Would you reproduce all of the entries below, character for character?

Start of Input data

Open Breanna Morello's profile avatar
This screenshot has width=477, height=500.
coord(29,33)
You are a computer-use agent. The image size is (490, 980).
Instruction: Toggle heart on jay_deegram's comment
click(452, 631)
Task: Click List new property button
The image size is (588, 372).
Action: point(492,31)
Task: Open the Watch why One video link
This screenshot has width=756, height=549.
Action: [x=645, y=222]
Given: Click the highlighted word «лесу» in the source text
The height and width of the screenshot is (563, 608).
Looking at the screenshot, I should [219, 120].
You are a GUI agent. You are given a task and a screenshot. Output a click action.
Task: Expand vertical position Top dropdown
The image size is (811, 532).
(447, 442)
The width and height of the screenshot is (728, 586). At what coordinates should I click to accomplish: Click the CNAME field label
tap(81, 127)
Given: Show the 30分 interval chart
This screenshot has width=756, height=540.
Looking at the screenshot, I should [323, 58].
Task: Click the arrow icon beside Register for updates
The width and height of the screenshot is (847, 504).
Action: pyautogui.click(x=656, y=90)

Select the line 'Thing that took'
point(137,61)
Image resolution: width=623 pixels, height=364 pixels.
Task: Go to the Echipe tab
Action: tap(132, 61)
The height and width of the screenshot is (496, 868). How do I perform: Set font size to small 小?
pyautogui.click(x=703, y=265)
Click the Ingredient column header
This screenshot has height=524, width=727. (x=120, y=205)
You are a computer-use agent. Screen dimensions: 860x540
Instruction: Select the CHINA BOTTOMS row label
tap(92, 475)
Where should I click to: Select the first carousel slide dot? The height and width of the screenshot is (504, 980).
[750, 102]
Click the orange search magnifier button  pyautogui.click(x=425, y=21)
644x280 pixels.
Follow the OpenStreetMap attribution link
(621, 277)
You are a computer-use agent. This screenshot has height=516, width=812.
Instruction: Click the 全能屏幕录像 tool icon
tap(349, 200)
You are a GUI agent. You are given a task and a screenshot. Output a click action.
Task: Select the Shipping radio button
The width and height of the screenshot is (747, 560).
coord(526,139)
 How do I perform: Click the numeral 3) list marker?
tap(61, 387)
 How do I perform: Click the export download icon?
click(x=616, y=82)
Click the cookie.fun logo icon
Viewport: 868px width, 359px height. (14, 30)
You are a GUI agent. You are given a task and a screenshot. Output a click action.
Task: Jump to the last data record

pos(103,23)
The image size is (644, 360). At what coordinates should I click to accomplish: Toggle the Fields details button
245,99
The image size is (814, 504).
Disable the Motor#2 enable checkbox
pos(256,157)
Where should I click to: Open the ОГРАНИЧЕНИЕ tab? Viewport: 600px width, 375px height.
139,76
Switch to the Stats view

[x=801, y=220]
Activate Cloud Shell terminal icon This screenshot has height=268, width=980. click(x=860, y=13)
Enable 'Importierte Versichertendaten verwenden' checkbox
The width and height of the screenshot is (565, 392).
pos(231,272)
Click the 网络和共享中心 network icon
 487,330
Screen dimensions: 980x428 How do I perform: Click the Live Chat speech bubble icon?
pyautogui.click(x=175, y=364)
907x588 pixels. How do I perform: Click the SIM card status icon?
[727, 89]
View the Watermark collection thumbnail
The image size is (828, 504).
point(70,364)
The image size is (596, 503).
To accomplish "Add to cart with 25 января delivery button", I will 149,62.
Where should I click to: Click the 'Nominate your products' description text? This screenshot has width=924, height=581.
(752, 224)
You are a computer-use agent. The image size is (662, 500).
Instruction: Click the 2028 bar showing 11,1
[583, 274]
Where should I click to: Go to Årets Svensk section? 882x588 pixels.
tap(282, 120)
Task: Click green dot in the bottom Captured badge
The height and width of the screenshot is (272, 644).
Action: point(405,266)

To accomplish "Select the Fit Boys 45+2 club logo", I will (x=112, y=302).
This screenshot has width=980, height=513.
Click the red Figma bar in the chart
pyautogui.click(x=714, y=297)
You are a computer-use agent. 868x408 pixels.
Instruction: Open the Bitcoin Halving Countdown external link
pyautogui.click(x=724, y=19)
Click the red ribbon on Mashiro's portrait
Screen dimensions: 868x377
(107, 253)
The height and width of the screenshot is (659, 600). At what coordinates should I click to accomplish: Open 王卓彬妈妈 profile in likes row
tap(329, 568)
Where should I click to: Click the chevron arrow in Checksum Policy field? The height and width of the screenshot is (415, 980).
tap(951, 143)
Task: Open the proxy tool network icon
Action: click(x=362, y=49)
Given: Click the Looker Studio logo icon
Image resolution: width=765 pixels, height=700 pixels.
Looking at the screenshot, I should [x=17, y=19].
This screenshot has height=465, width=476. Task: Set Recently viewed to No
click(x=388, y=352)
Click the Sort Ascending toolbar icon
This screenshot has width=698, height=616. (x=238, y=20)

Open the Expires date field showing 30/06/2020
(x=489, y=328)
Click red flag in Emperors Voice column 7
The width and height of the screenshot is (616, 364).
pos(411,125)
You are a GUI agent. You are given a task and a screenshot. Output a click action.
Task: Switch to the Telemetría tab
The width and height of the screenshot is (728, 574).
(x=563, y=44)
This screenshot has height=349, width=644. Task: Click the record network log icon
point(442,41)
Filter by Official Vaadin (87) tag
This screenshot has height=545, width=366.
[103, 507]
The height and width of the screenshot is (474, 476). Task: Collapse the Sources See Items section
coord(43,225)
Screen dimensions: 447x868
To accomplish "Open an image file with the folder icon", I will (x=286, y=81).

End of Input data

- _Answer area_
Open Breanna Morello's profile avatar
This screenshot has width=477, height=500.
coord(29,33)
You are a computer-use agent. The image size is (490, 980).
Instruction: Toggle heart on jay_deegram's comment
click(452, 631)
Task: Click List new property button
The image size is (588, 372).
Action: point(492,31)
Task: Open the Watch why One video link
This screenshot has width=756, height=549.
Action: [x=645, y=222]
Given: Click the highlighted word «лесу» in the source text
The height and width of the screenshot is (563, 608).
Looking at the screenshot, I should [219, 120].
You are a GUI agent. You are given a task and a screenshot. Output a click action.
Task: Expand vertical position Top dropdown
The image size is (811, 532).
(447, 442)
The width and height of the screenshot is (728, 586). At what coordinates should I click to accomplish: Click the CNAME field label
tap(81, 127)
Given: Show the 30分 interval chart
This screenshot has width=756, height=540.
Looking at the screenshot, I should [323, 58].
Task: Click the arrow icon beside Register for updates
The width and height of the screenshot is (847, 504).
Action: pyautogui.click(x=656, y=90)

Select the line 'Thing that took'
point(137,61)
Image resolution: width=623 pixels, height=364 pixels.
Task: Go to the Echipe tab
Action: tap(132, 61)
The height and width of the screenshot is (496, 868). How do I perform: Set font size to small 小?
pyautogui.click(x=703, y=265)
Click the Ingredient column header
This screenshot has height=524, width=727. (x=120, y=205)
You are a computer-use agent. Screen dimensions: 860x540
Instruction: Select the CHINA BOTTOMS row label
tap(92, 475)
Where should I click to: Select the first carousel slide dot? The height and width of the screenshot is (504, 980).
[750, 102]
Click the orange search magnifier button  pyautogui.click(x=425, y=21)
644x280 pixels.
Follow the OpenStreetMap attribution link
(621, 277)
You are a computer-use agent. This screenshot has height=516, width=812.
Instruction: Click the 全能屏幕录像 tool icon
tap(349, 200)
You are a GUI agent. You are given a task and a screenshot. Output a click action.
Task: Select the Shipping radio button
The width and height of the screenshot is (747, 560).
coord(526,139)
 How do I perform: Click the numeral 3) list marker?
tap(61, 387)
 How do I perform: Click the export download icon?
click(x=616, y=82)
Click the cookie.fun logo icon
Viewport: 868px width, 359px height. (14, 30)
You are a GUI agent. You are given a task and a screenshot. Output a click action.
Task: Jump to the last data record

pos(103,23)
The image size is (644, 360). At what coordinates should I click to accomplish: Toggle the Fields details button
245,99
The image size is (814, 504).
Disable the Motor#2 enable checkbox
pos(256,157)
Where should I click to: Open the ОГРАНИЧЕНИЕ tab? Viewport: 600px width, 375px height.
139,76
Switch to the Stats view

[x=801, y=220]
Activate Cloud Shell terminal icon This screenshot has height=268, width=980. click(x=860, y=13)
Enable 'Importierte Versichertendaten verwenden' checkbox
The width and height of the screenshot is (565, 392).
pos(231,272)
Click the 网络和共享中心 network icon
 487,330
Screen dimensions: 980x428 How do I perform: Click the Live Chat speech bubble icon?
pyautogui.click(x=175, y=364)
907x588 pixels. How do I perform: Click the SIM card status icon?
[727, 89]
View the Watermark collection thumbnail
The image size is (828, 504).
point(70,364)
The image size is (596, 503).
To accomplish "Add to cart with 25 января delivery button", I will 149,62.
Where should I click to: Click the 'Nominate your products' description text? This screenshot has width=924, height=581.
(752, 224)
You are a computer-use agent. The image size is (662, 500).
Instruction: Click the 2028 bar showing 11,1
[583, 274]
Where should I click to: Go to Årets Svensk section? 882x588 pixels.
tap(282, 120)
Task: Click green dot in the bottom Captured badge
The height and width of the screenshot is (272, 644).
Action: point(405,266)

To accomplish "Select the Fit Boys 45+2 club logo", I will (x=112, y=302).
This screenshot has width=980, height=513.
Click the red Figma bar in the chart
pyautogui.click(x=714, y=297)
You are a computer-use agent. 868x408 pixels.
Instruction: Open the Bitcoin Halving Countdown external link
pyautogui.click(x=724, y=19)
Click the red ribbon on Mashiro's portrait
Screen dimensions: 868x377
(107, 253)
The height and width of the screenshot is (659, 600). At what coordinates should I click to accomplish: Open 王卓彬妈妈 profile in likes row
tap(329, 568)
Where should I click to: Click the chevron arrow in Checksum Policy field? The height and width of the screenshot is (415, 980).
tap(951, 143)
Task: Open the proxy tool network icon
Action: click(x=362, y=49)
Given: Click the Looker Studio logo icon
Image resolution: width=765 pixels, height=700 pixels.
Looking at the screenshot, I should [x=17, y=19].
This screenshot has height=465, width=476. Task: Set Recently viewed to No
click(x=388, y=352)
Click the Sort Ascending toolbar icon
This screenshot has width=698, height=616. (x=238, y=20)

Open the Expires date field showing 30/06/2020
(x=489, y=328)
Click red flag in Emperors Voice column 7
The width and height of the screenshot is (616, 364).
pos(411,125)
You are a GUI agent. You are given a task and a screenshot. Output a click action.
Task: Switch to the Telemetría tab
The width and height of the screenshot is (728, 574).
(x=563, y=44)
This screenshot has height=349, width=644. Task: Click the record network log icon
point(442,41)
Filter by Official Vaadin (87) tag
This screenshot has height=545, width=366.
[103, 507]
The height and width of the screenshot is (474, 476). Task: Collapse the Sources See Items section
coord(43,225)
Screen dimensions: 447x868
To accomplish "Open an image file with the folder icon", I will (x=286, y=81).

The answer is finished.